Build and Push Container Image License Go Report Card

⚠️ IMPORTANT: Configuration Required

prom-analytics-proxy is a man-in-the-middle proxy that sits between your query clients (Grafana, Perses, etc.) and your metrics backend (Prometheus, Thanos, Cortex).

You MUST reconfigure your query clients to point at the proxy (default port :9091) instead of directly to your metrics backend. Without this reconfiguration, the proxy will not capture any query traffic and you will see no analytics data.

Table of Contents

Overview

prom-analytics-proxy is a powerful observability tool that acts as a transparent proxy between your Prometheus server and its clients. It provides deep insights into your PromQL query patterns, helping you optimize performance and resource usage while maintaining complete visibility into your monitoring stack.

Watch the Introduction Video

Prometheus Analytics Proxy Introduction

Learn how prom-analytics-proxy can help you gain insights into your Prometheus queries and optimize your monitoring setup.

Architecture

prom-analytics-proxy works as an intercepting proxy that must be placed between your query clients and your metrics backend.

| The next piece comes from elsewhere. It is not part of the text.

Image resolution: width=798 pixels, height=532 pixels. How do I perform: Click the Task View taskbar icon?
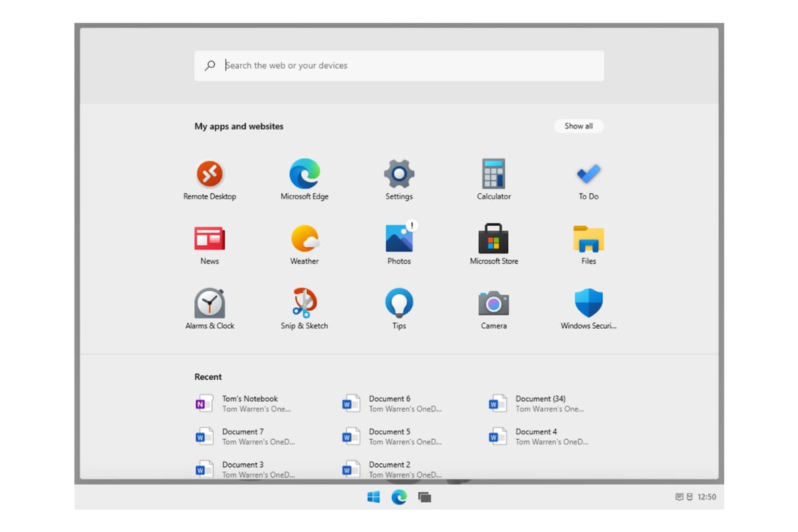tap(424, 497)
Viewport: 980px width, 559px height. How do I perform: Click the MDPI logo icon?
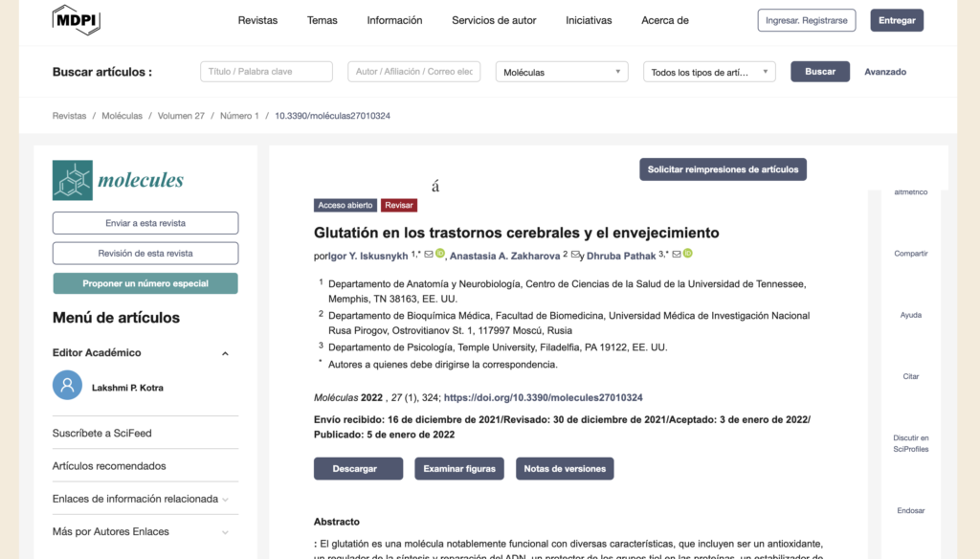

Understanding this architecture is crucial for successful deployment.

graph TB
    subgraph clients["Query Clients"]
        A[Grafana]
        B[Perses]
        C[Custom Apps]
    end

    subgraph proxy["prom-analytics-proxy :9091"]
        D[Proxy Layer]
        E[Analytics Collection]
        F[Web Dashboard]
    end

    subgraph storage["Storage Layer"]
        G[(PostgreSQL/SQLite<br/>Query History)]
    end

    subgraph backend["Metrics Backend"]
        H[Prometheus/Thanos/Cortex<br/>:9090]
    end

    A -->|"① Configure datasource to :9091"| D
    B -->|"① Configure datasource to :9091"| D
    C -->|"① Send queries to :9091"| D
    D -->|"② Forward queries"| H
    H -->|"③ Return results"| D
    D -->|"④ Return results"| A
    D -->|"Capture metadata"| E
    E -->|"Store analytics"| G
    F -->|"Display insights"| G
Loading

How It Works

  1. Query Interception: Your query clients (Grafana, Perses, etc.) send PromQL queries to the proxy instead of directly to your metrics backend
  2. Query Forwarding: The proxy forwards these queries to your actual Prometheus/Thanos/Cortex instance
  3. Analytics Capture: While proxying, it captures query patterns, execution times, series counts, and other metadata
  4. Result Passthrough: Query results are returned to the client transparently, maintaining full compatibility
  5. Data Storage: Analytics data is stored in PostgreSQL or SQLite for analysis
  6. Visualization: The built-in web UI provides insights into your query patterns and performance

Key Points

  • The proxy adds minimal latency to queries (typically <10ms)
  • It's completely transparent to query clients - they see the same API as Prometheus
  • No changes are required to your metrics backend
  • The proxy supports all PromQL query types (instant, range, series, labels, etc.)
  • Works with Prometheus, Thanos, Cortex, and any Prometheus-compatible backend

Quick Start

Get up and running in 3 simple steps:

1. Start the Proxy

git clone https://github.com/nicolastakashi/prom-analytics-proxy.git
cd prom-analytics-proxy
make build
./prom-analytics-proxy -upstream http://your-prometheus-server:9090

The proxy listens on port :9091 by default.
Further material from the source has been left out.